> _WORK REQUIRED_
Reproduce the listing below exactly, except for its pictures.

> _PROVIDED DATA_
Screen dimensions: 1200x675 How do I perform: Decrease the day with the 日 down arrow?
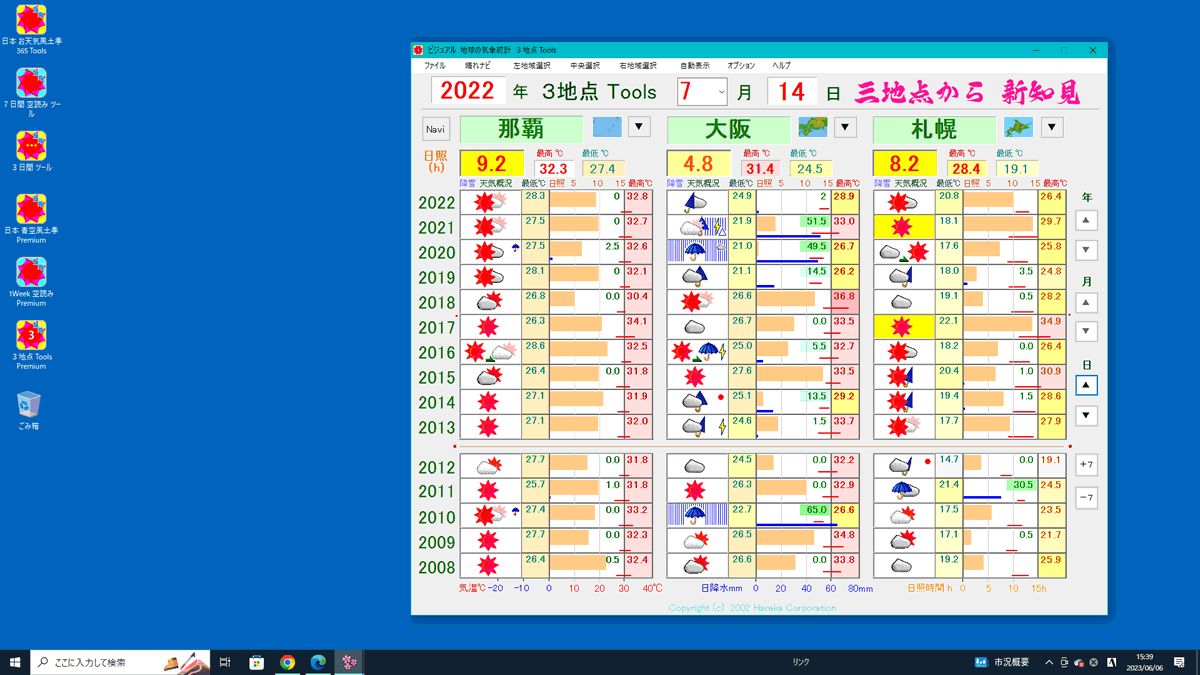1086,415
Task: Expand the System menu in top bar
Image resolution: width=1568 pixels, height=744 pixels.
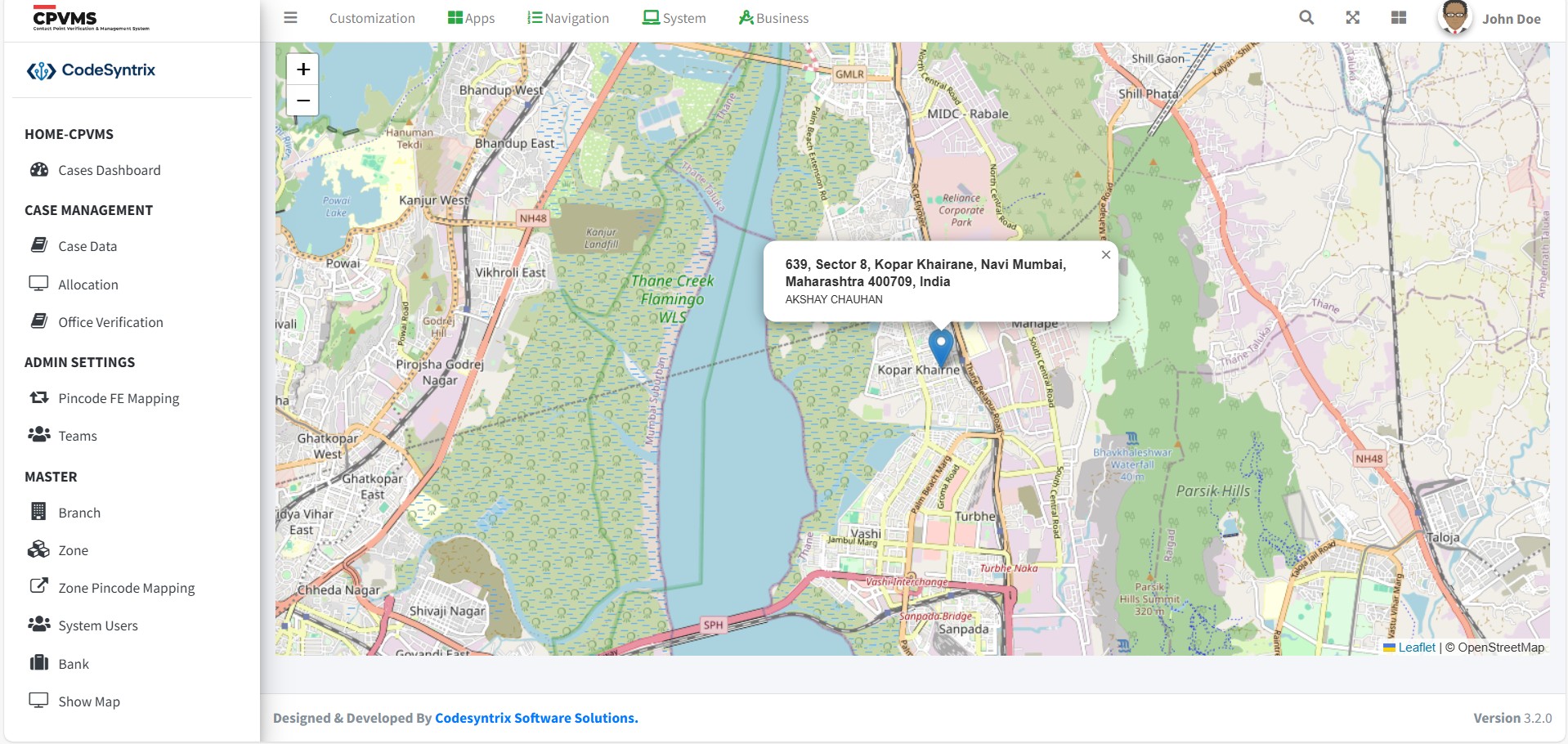Action: [674, 18]
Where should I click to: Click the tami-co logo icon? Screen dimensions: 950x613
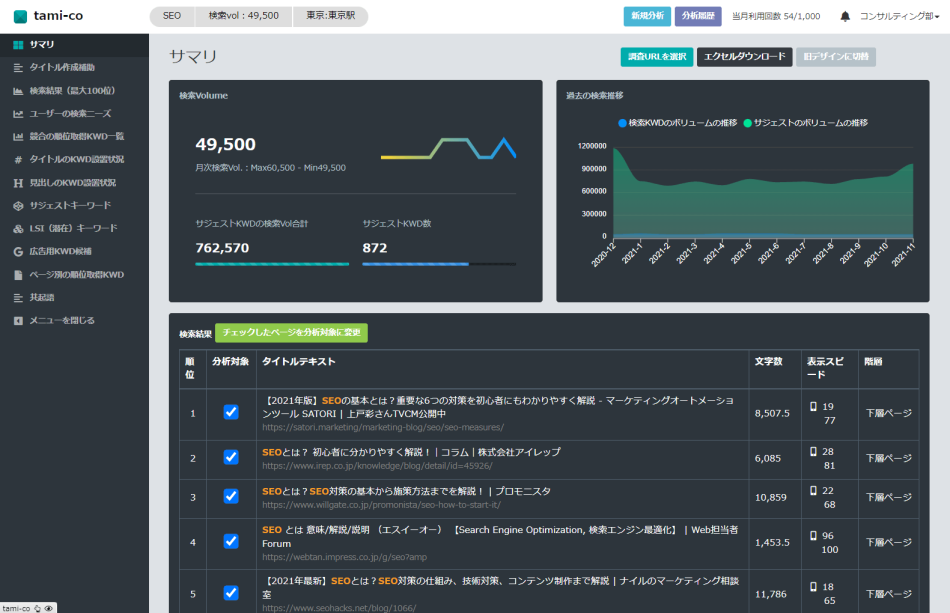(20, 16)
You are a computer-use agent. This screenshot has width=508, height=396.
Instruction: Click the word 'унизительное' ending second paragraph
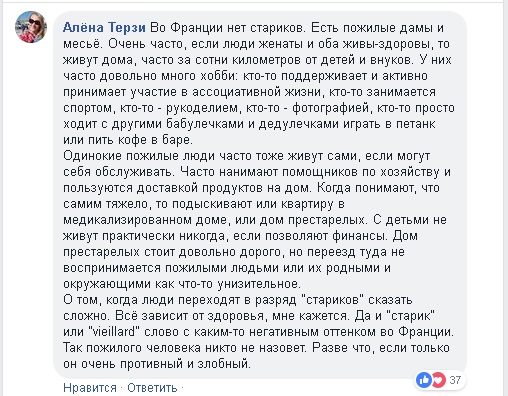coord(257,284)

> _SOLUTION TO THIS PROBLEM_
Screen dimensions: 1200x675 How do I perform: Decrease the day with the 日 down arrow?
1086,415
Task: Expand the System menu in top bar
Image resolution: width=1568 pixels, height=744 pixels.
Action: [674, 18]
Where should I click to: Click the tami-co logo icon? Screen dimensions: 950x613
(20, 16)
You are a computer-use agent. This screenshot has width=508, height=396.
Instruction: Click the word 'унизительное' ending second paragraph
coord(257,284)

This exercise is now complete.